BMI, a Fitch Solutions company with a U.S. office in New York, predicts metal prices in general will increase slightly this year, capped by weak Chinese demand and limited growth across the major markets.
The company sees global growth declining from 2.6 percent in 2023 to 2.1 percent in 2024 in response to policy tightening, with mainland China’s gross domestic product (GDP) growth expected to slow to 4.7 percent year over year compared with 5.2 percent in 2023.
Regarding copper specifically, despite possible early-year pressures, BMI says pricing will be supported by rising demand from the green energy transition and the expected decline in the strength of the U.S. dollar relative to other currencies as the U.S. Federal Reserve is expected to cut interest rates in the second half of the year.
Scott Greenberg, a Florida-based senior trader at C&Y Global Holdings, headquartered in Houston, also foresees the dollar declining in 2024, pushing up the copper price.
“India seems to be more aggressive with aluminum-bearing materials, where Malaysia seems to have an easier time handling combo loads.” – Scott Greenberg of C&Y Global Holdings
“There are also supply disruptions in the world, with the Cobre Panama mine’s closure,” Greenberg says. “All of this points to copper having a somewhat dramatic increase.”
John Gross of John E. Gross Consulting and “The Copper Report” agrees that lost mining production would suggest higher copper prices. “We don’t have higher prices,” he says, because of the slower global economy, which also is affecting China, the world’s largest copper consumer and producer. (For more on copper markets, click here.)
Greenberg describes red metal scrap generation in the U.S. and Canada as having been stable if “lackluster” last year.
“When the global economy begins to improve, scrap flow will be sure to increase as well,” he says.
According to a metals trader based in the Southeast, copper scrap markets throughout 2023 were “touch and go,” with this year getting off to a similar start.
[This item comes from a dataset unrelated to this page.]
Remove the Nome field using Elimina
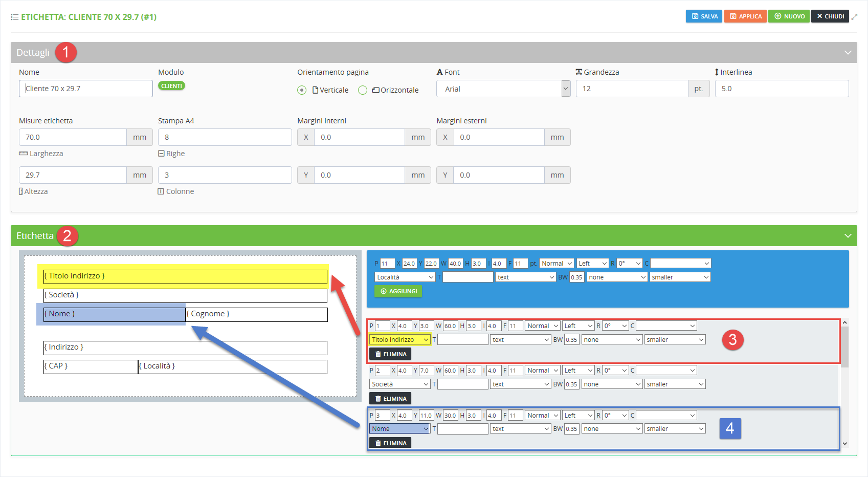This screenshot has width=868, height=477. 390,443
He says scrap consumers are being “tentative” as they continue to work through their excess inventories.
The trader says January brought more interest in aluminum scrap than there was at the end of last year, but it still does not amount to “massive demand.”
In the fall 2023 contract season, he says aluminum scrap consumers seemed less interested in contracting business for this year “at prices that made sense.”
The trader reports that copper scrap demand from China remains strong, saying, “They are in the market buying, and not limiting volumes, at prices that are competitive or better than domestic markets.”
“India and Malaysia seem to be the countries with the most completive prices and demand,” Greenberg says of export demand for nonferrous scrap. “India seems to be more aggressive with aluminum-bearing materials, where Malaysia seems to have an easier time handling combo loads.”